The question the court a quo was called upon to decide was whether the review committee delegated by the respondent exercised its discretion judiciously in all the circumstances of the case when it refused to grant the respondent her meritorious increment award.


1. Discretion is defined as "the power to decide, within the limits allowed by positive rules of law and generally to regulate matters of procedure and administration." THE SHORTER OXFORD DICTIONARY ON HISTORICAL PRINCIPLES.


2. An in VAN ASWEGEN VS ADMINISTRATOR OFS 1955 (iii) SA 71 (O).

Discretion is defeated as -


"a science or understanding to discern between falsity and truth, between right and wrong, between shadows and substance between equity and colourable glosses and pretenses not to do according to the will and private affections."

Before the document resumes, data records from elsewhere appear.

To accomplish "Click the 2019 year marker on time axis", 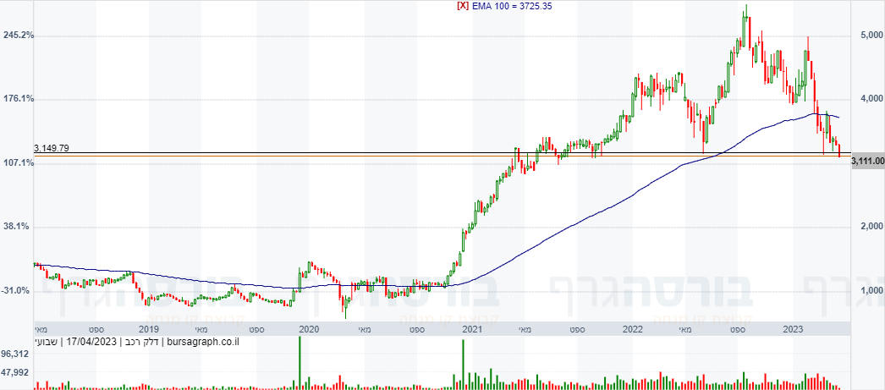I will click(148, 329).
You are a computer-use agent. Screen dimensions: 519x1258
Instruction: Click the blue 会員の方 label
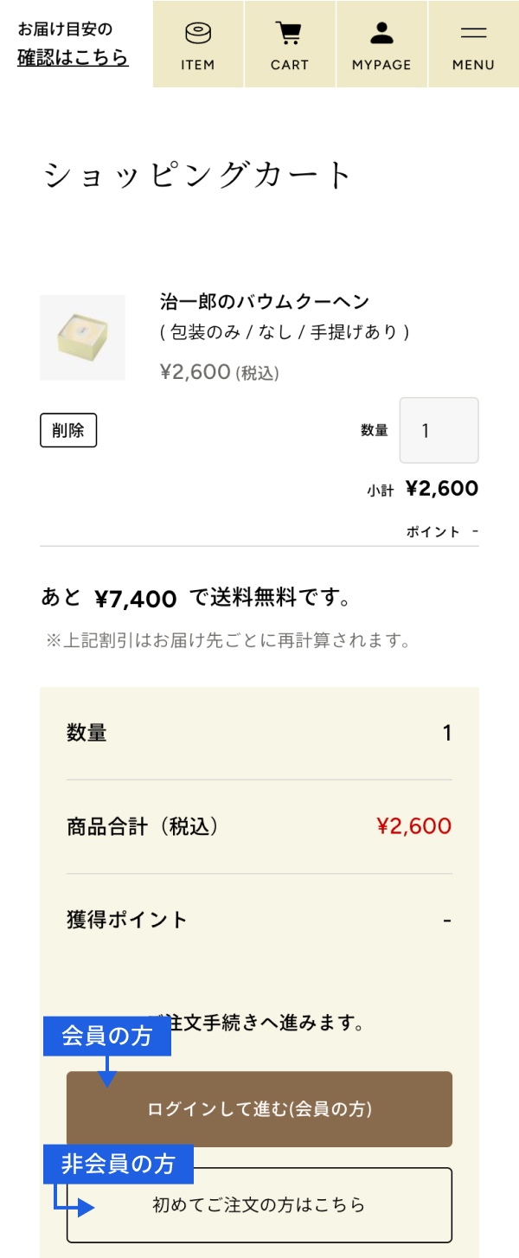coord(107,1036)
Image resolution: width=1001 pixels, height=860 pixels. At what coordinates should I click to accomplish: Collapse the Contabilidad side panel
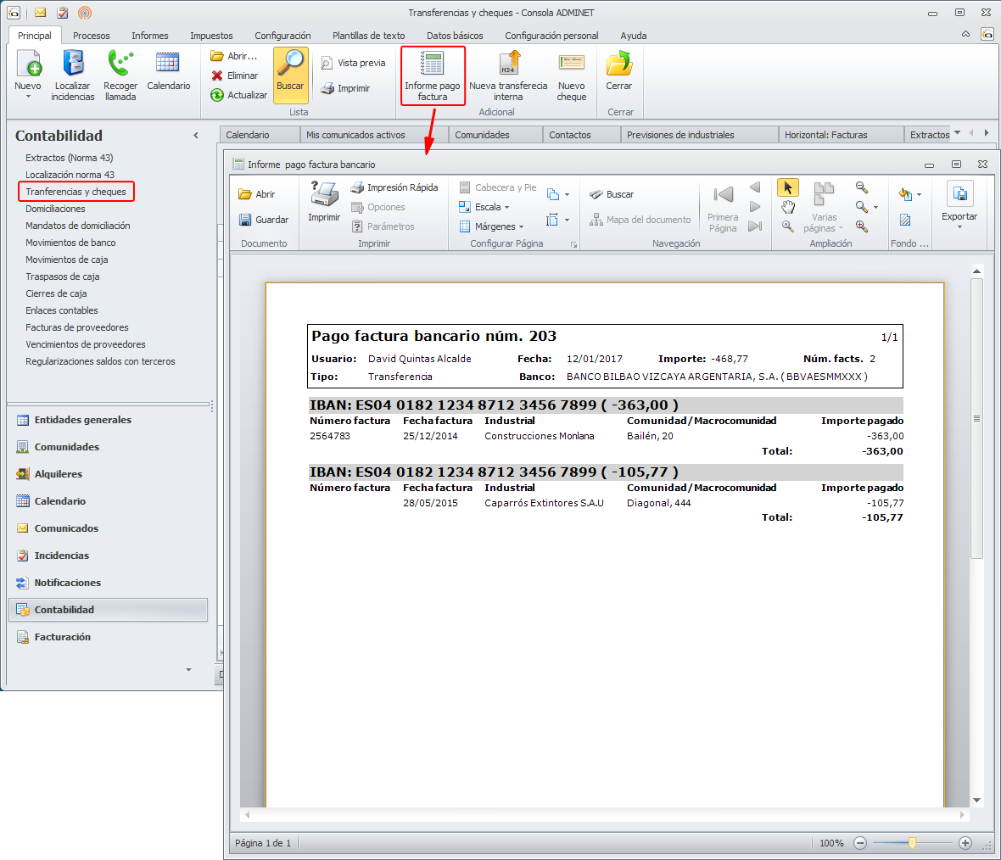coord(196,136)

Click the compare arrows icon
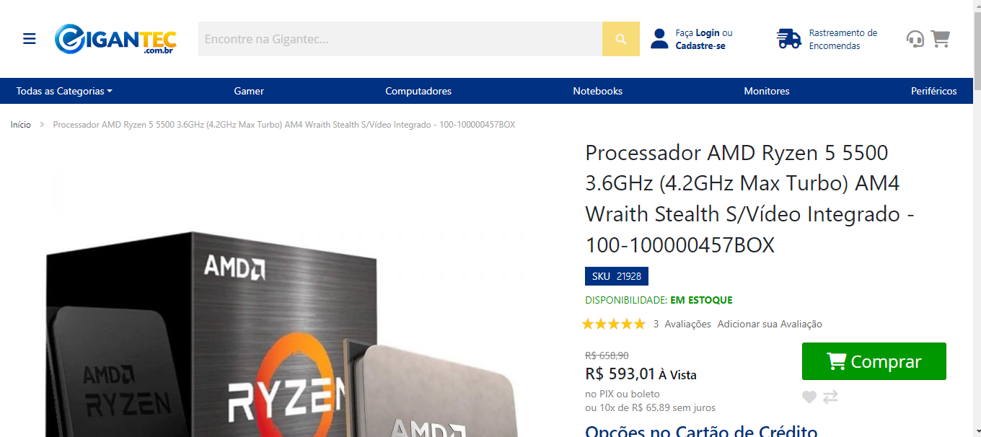click(830, 397)
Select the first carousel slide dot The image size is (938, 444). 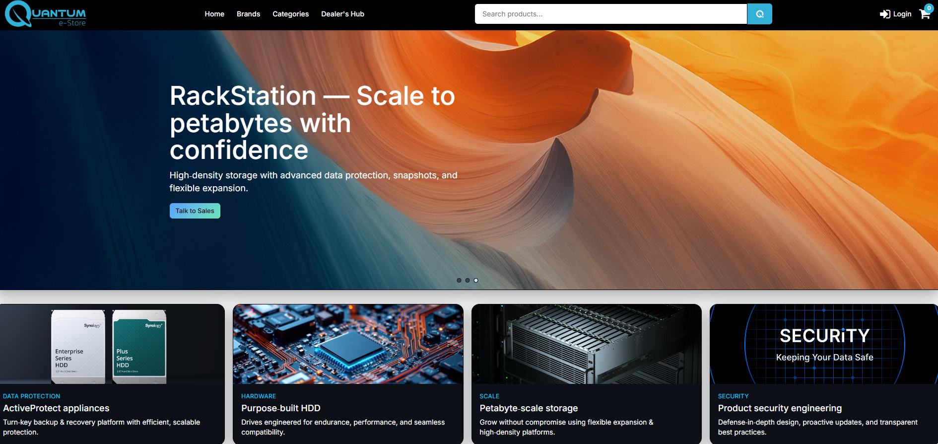click(459, 281)
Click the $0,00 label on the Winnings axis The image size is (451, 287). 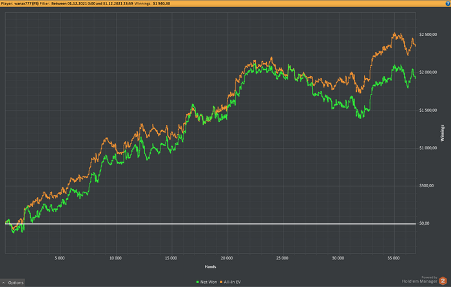coord(424,223)
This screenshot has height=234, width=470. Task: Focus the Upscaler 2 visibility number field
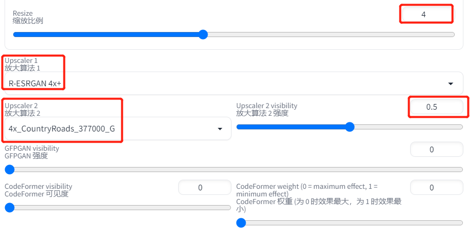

According to the above decision, discretion is exercised on grounds based on facts, which the person exercising the discretion in one way or another obtained. Discretion is more than a simple feeling. Discretion means, when it is said that something is to be done within the discretion of the authorities that the something is to be done within the rules of reason and justice, and not according to private opinion; according to law and humour. It is to be not arbitrary, vague or fanciful, but legal and regular.


The above are excerpts quoted in Halsburg's statutes of England 2nd edition 1951 part 25 page 16.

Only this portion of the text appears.